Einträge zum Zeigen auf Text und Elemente

↓↓↓

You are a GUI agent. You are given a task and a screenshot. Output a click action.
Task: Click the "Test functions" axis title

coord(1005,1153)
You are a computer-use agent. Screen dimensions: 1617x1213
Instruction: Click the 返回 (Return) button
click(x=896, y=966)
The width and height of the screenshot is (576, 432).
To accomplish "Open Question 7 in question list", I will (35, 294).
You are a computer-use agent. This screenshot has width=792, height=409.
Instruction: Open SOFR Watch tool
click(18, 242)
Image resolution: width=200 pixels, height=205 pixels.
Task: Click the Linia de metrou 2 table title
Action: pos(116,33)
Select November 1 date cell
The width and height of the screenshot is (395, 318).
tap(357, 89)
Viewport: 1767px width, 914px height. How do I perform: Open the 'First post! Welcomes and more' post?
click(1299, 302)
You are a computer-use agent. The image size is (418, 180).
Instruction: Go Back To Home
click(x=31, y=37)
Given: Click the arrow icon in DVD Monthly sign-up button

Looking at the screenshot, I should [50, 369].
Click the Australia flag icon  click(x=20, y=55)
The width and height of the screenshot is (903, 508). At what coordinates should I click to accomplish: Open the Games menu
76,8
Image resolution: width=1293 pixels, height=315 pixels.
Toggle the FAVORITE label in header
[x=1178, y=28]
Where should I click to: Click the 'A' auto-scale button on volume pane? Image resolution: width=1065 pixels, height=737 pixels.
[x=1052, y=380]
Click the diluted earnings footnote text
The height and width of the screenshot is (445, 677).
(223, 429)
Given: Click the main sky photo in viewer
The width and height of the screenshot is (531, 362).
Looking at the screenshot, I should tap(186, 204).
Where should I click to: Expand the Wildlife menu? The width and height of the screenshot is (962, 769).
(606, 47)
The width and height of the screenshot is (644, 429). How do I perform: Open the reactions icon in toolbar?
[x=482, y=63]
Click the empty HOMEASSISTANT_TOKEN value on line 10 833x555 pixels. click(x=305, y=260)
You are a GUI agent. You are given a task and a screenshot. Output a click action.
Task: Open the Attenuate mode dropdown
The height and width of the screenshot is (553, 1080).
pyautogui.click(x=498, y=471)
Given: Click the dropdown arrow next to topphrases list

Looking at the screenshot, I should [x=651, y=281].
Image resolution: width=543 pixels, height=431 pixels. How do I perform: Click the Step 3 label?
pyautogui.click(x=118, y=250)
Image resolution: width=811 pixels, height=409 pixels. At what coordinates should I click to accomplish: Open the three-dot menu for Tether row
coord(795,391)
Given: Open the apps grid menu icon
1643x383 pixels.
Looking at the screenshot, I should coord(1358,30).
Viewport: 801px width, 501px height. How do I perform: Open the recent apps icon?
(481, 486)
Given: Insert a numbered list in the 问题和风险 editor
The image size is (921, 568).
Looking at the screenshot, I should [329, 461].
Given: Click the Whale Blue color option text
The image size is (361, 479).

↑↑↑

ANWEISUNGEN ZUR AUFGABE:
Schreiben Sie sämtliche obigen Einträge neu und ersetzen Sie darin „Viewport“ durch „Display“. Alles Übrige bleibt unverändert.

SCHRIFTLICHE ANTWORT:
You are a GUI agent. You are given a task and a screenshot. Output a click action.
Task: Click the "Test functions" axis title

coord(1005,1153)
You are a computer-use agent. Screen dimensions: 1617x1213
Instruction: Click the 返回 (Return) button
click(x=896, y=966)
The width and height of the screenshot is (576, 432).
To accomplish "Open Question 7 in question list", I will (35, 294).
You are a computer-use agent. This screenshot has width=792, height=409.
Instruction: Open SOFR Watch tool
click(18, 242)
Image resolution: width=200 pixels, height=205 pixels.
Task: Click the Linia de metrou 2 table title
Action: pos(116,33)
Select November 1 date cell
The width and height of the screenshot is (395, 318).
tap(357, 89)
Display: 1767px width, 914px height. How do I perform: Open the 'First post! Welcomes and more' post?
click(1299, 302)
You are a computer-use agent. The image size is (418, 180).
Instruction: Go Back To Home
click(x=31, y=37)
Given: Click the arrow icon in DVD Monthly sign-up button

Looking at the screenshot, I should [50, 369].
Click the Australia flag icon  click(x=20, y=55)
The width and height of the screenshot is (903, 508). At what coordinates should I click to accomplish: Open the Games menu
76,8
Image resolution: width=1293 pixels, height=315 pixels.
Toggle the FAVORITE label in header
[x=1178, y=28]
Where should I click to: Click the 'A' auto-scale button on volume pane? Image resolution: width=1065 pixels, height=737 pixels.
[x=1052, y=380]
Click the diluted earnings footnote text
The height and width of the screenshot is (445, 677).
(223, 429)
Given: Click the main sky photo in viewer
The width and height of the screenshot is (531, 362).
Looking at the screenshot, I should tap(186, 204).
Where should I click to: Expand the Wildlife menu? The width and height of the screenshot is (962, 769).
(606, 47)
The width and height of the screenshot is (644, 429). How do I perform: Open the reactions icon in toolbar?
[x=482, y=63]
Click the empty HOMEASSISTANT_TOKEN value on line 10 833x555 pixels. click(x=305, y=260)
You are a GUI agent. You are given a task and a screenshot. Output a click action.
Task: Open the Attenuate mode dropdown
The height and width of the screenshot is (553, 1080).
pyautogui.click(x=498, y=471)
Given: Click the dropdown arrow next to topphrases list

Looking at the screenshot, I should [x=651, y=281].
Image resolution: width=543 pixels, height=431 pixels. How do I perform: Click the Step 3 label?
pyautogui.click(x=118, y=250)
Image resolution: width=811 pixels, height=409 pixels. At what coordinates should I click to accomplish: Open the three-dot menu for Tether row
coord(795,391)
Given: Open the apps grid menu icon
1643x383 pixels.
Looking at the screenshot, I should coord(1358,30).
Display: 801px width, 501px height. How do I perform: Open the recent apps icon?
(481, 486)
Given: Insert a numbered list in the 问题和风险 editor
The image size is (921, 568).
Looking at the screenshot, I should [329, 461].
Given: Click the Whale Blue color option text
The image size is (361, 479).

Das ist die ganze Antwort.